We transformed each sentence as an array of wooccurrencesnce in this sentence.

2.2.2 TF-IDF

TF-IDF (term frequency-inverse document frequency) is a statistical measure that evaluates how relevant a word is to a document in a collection of documents. This is done by multiplying two metrics: how many times a word appears in a document, and the inverse document frequency of the word across a set of documents.

2.2.2.1 n-gram

We applied in the unigram on training and testing sets. Which creates a dictionary containing n-grams as keys to the diet and a list of words that occur after the n-gram as values.

2.2.3 Doc2Vec

Doc2Vec is a method for representing a document as a vector and is built on the word2vec approach.
We trained a model from scratch to embed each sentence or paragraph of the data frame as a vector of 50 elements.

2.2.4 Word2Vec

Word2vec is a method to represent each word as a vector.
We used a pre-trained model “word2vec-google-news-300”.

2.2.5 GloVe

Global vector for word representation is an unsupervised learning algorithm for word embedding.
We trained a GloVe model on books’ data, that represents each word in a 300x1 Vector. We took the data frame after cleaning and get each paragraph and passed it to the corpus. After that,t we trained the model on each word.
We used also a pre-trained model “glove-wiki-gigaword-300”. Each word is represented by a 300x1 vector. Then, on each word of a sentence in the data frame, we replaced it with its vector representation.

2.2.6 BERT

BERT (Bidirectional Encoder Representations from Transformers) is a highly complex and advanced language model that helps people automate language understanding.
BERT is the encoder of transformers, and it consists of 12 layers in the base model, and 24 layers for the large model. So, we can take the output of these layers as an embedding vector from the pretrained model.
There are three approaches to the embedding vectors: concatenate the last four layers, the sum of the last four layers, or embed the full sentence by taking the mean of the embedding vectors of the tokenized words
As the first two methods require computational power, we used the third one which takes the mean of columns of each word and each word is represented as a 768x1 vector. so, the whole sentence at the end is represented an as a 768x1 vector

2.2.7 LDA (Latent Dirichlet Allocation)

It is a generative statistical model that explains a set of observations through unobserved groups, and each group explains why some parts of the data are similar. LDA is an example of a topic model.
We used LDA as a transformer after vectorization used in BOW because LDA can’t vectorize words. So, we needed to use it after BOW.
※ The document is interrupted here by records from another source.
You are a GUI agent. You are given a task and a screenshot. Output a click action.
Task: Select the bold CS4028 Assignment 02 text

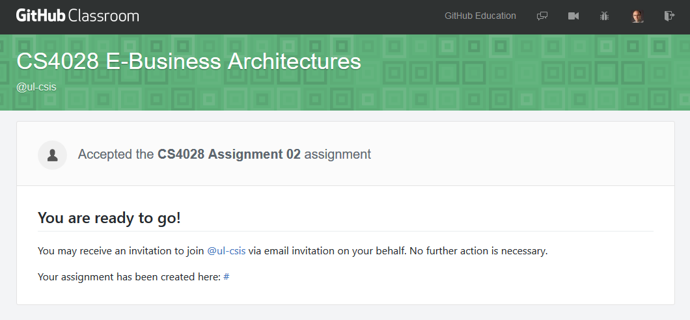229,154
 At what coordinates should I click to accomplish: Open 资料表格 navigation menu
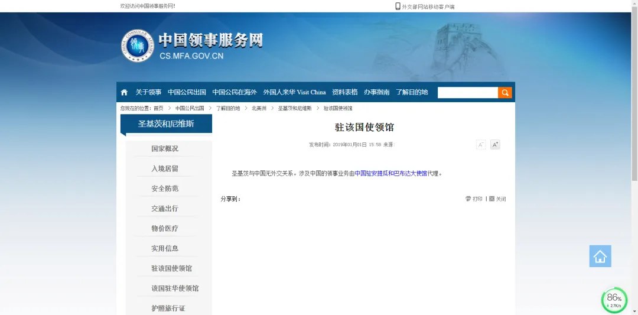click(345, 92)
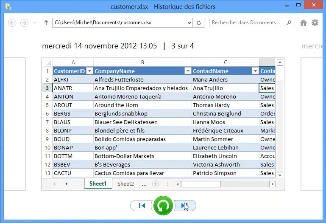This screenshot has height=223, width=326.
Task: Go to the next file version
Action: [185, 206]
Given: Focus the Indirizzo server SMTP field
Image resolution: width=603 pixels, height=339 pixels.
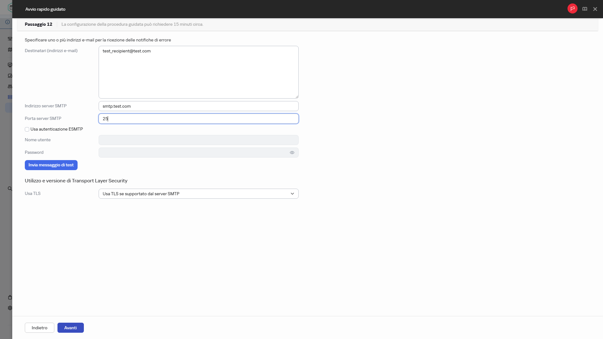Looking at the screenshot, I should click(198, 106).
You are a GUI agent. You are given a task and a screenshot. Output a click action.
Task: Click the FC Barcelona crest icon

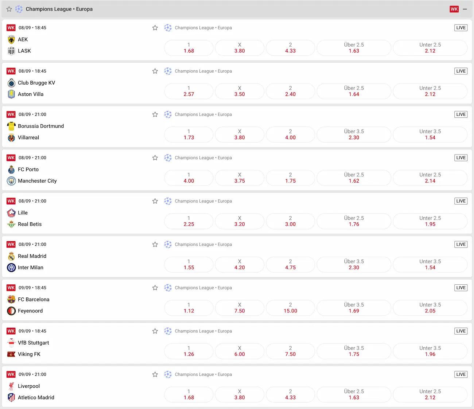click(11, 299)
We visualized the results of topic modeling Using LDA, it appears as follows

We also measured the coherence per topic of the LDA model:

And the model coherence:

2.2.8 FastText

FastText is a library for learning word embeddings and text classification. The model allows one to create unsupervised learning or supervised learning algorithms for obtaining vector representations for words.
We loaded a pre-trained model from genism API ‘fasttext-wiki-news-subwords-300’.

2.3 Training

After splitting and transforming the data, and extracting features from it we applied many learning algorithms to the data for Clustering such as:

Kmeans is an unsupervised machine learning algorithm in which each observation belongs to the cluster with the nearest mean.
EM clustering is to estimate the means and standard deviations for each cluster to maximize the likelihood of the observed data.
Hierarchical clustering is an algorithm that groups similar objects into groups. The endpoint is a set of clusters, where each cluster is distinct from the other cluster, and the objects within each cluster are broadly like each other.

So, we have 24 models for all our transformation methods.

2.4 Evaluation

After the training phase, we used many metrics to measure the performance of the clustering algorithm with each transformation method:

2.4.1 K-means

K-means is an unsupervised machine learning algorithm in which each observation belongs to the cluster with the nearest mean.

2.4.1.1 Elbow Method

As shown in the figure that the best transformation methods with k=5 are Doc2vec, TF-IDF, BERT, and LDA.

2.4.1.2 silhouette Score

As shown in the figure that the best transformation methods with silhouette score when K= 5 are Doc2vec, TF-IDF, and LDA.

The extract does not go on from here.